El Vía Crucis
... que se niegue a sí mismo, tome su cruz y me siga (Mt 16,24)
En aquel tiempo, comenzó Jesús a manifestar a sus discípulos que tenía que ir a Jerusalén y padecer allí mucho por parte de los ancianos, sumos sacerdotes y escribas, y que tenía que ser ejecutado y resucitar al tercer día.
Pedro se lo llevó aparte y se puso a increparlo:
«¡Lejos de ti tal cosa, Señor! Eso no puede pasarte».
Jesús se volvió y dijo a Pedro:
«Ponte detrás de mí, Satanás! Eres para mí piedra de tropiezo, porque tú piensas como los hombres, no como Dios».
Entonces dijo a los discípulos:
«Si alguno quiere venir en pos de mí, que se niegue a sí mismo, tome su cruz y me siga.
Porque quien quiera salvar su vida, la perderá; pero el que la pierda por mí, la encontrará.
¿Pues de qué le servirá a un hombre ganar el mundo entero, si pierde su alma? ¿O qué podrá dar para recobrarla?

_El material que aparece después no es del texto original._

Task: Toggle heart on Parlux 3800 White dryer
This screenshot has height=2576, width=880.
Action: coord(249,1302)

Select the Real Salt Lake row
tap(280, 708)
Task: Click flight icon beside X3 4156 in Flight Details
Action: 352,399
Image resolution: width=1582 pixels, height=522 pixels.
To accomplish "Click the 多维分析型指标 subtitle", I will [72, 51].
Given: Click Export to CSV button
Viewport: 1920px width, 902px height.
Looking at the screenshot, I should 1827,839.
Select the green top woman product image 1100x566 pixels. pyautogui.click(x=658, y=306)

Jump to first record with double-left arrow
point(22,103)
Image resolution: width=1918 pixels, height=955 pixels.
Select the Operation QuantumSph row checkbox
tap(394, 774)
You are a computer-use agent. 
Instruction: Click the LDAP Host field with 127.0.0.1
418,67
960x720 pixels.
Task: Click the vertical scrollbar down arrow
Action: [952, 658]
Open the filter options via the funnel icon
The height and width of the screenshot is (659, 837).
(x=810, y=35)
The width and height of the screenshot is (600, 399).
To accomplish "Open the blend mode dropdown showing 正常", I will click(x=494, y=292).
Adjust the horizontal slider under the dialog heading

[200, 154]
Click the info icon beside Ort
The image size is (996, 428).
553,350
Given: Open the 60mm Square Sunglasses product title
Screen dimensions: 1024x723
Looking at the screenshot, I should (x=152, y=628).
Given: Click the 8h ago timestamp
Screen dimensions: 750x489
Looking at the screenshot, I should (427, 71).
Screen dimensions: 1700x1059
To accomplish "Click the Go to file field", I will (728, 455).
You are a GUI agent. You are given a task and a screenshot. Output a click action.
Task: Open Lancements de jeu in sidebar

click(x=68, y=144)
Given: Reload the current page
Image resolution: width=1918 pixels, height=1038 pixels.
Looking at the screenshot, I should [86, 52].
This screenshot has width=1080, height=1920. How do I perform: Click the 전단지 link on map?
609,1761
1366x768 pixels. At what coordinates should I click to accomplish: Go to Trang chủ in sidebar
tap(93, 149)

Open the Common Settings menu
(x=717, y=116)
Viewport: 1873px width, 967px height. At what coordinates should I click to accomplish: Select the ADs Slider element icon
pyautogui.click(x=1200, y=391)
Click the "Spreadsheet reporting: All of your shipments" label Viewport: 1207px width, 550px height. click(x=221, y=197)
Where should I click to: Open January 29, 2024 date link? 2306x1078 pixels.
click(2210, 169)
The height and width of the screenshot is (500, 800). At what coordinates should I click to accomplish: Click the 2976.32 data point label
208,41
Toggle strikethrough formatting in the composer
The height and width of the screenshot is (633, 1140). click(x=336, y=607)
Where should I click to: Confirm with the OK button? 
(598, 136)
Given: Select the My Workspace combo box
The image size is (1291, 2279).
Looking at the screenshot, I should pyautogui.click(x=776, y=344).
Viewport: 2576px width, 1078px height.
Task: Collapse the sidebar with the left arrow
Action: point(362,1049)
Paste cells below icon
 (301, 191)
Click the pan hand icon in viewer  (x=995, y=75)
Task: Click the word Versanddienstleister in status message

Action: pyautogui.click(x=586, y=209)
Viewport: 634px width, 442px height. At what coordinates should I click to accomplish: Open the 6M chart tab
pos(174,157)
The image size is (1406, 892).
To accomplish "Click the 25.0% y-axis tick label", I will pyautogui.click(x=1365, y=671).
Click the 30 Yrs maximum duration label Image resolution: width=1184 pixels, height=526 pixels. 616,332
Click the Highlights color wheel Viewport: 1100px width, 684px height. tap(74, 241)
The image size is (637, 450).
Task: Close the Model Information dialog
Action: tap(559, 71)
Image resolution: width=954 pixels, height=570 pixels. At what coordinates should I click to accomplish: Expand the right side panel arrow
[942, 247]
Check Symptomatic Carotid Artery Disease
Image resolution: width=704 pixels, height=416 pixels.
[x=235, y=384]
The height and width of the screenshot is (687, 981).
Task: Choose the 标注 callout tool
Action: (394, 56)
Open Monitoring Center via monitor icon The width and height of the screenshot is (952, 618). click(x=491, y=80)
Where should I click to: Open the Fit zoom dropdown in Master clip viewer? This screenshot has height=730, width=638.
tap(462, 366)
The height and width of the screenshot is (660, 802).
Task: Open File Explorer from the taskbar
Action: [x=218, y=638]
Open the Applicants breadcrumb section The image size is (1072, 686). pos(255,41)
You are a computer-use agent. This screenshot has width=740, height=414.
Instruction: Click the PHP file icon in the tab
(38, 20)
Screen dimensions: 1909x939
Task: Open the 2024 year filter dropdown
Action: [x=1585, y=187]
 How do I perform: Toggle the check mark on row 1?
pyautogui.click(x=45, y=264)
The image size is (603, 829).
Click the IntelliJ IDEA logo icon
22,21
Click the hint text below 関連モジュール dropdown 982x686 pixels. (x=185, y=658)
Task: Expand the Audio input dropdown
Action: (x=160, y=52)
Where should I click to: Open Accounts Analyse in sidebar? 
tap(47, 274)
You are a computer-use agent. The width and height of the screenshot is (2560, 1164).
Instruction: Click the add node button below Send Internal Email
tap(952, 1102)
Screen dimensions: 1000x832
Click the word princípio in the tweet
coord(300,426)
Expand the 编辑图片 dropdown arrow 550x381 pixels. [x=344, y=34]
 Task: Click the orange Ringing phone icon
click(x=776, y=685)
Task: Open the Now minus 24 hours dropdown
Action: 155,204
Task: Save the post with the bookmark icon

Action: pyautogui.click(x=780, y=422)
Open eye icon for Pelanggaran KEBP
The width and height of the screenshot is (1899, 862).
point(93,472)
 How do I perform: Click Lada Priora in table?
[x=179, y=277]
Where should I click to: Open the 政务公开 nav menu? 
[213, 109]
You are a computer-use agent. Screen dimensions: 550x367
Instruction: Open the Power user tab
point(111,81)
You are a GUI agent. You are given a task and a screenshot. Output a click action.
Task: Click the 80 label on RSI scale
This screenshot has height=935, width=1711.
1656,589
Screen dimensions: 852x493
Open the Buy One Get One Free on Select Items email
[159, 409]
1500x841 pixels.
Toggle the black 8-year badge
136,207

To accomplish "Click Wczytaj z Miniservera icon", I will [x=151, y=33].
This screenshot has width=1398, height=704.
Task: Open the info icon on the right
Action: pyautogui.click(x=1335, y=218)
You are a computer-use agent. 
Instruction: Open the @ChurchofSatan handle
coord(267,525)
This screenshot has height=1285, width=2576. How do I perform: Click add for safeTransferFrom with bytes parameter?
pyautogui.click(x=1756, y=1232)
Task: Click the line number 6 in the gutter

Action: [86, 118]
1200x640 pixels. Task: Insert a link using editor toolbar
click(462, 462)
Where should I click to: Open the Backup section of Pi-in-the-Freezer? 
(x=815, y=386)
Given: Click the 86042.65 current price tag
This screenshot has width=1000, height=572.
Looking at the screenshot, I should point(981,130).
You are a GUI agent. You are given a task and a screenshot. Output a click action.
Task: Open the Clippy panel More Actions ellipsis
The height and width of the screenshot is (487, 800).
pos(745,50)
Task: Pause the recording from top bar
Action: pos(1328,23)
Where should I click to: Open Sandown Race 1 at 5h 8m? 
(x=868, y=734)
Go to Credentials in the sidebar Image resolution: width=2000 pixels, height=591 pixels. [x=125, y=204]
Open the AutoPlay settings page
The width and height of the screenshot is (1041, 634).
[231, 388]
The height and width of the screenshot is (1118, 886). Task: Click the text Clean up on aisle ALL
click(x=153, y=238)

Porque el Hijo del hombre vendrá, con la gloria de su Padre, entre sus ángeles, y entonces pagará a cada uno según su conducta».
(San Mateo 16, 21-27)
Jesús revela a los discípulos que el camino hacia la gloria pasa por la cruz. A Pedro le cuesta aceptar a un Mesías que sufre, porque lo ve según criterios humanos. También nosotros estamos llamados a superar la idea de una fe sin dificultades y a acoger la lógica del don. Perder la propia vida por amor a Cristo significa reencontrarla plenamente en la verdadera alegría. ¿Qué cruz te cuesta más aceptar en tu vida? ¿Qué corres el riesgo de perder si solo buscas el éxito personal?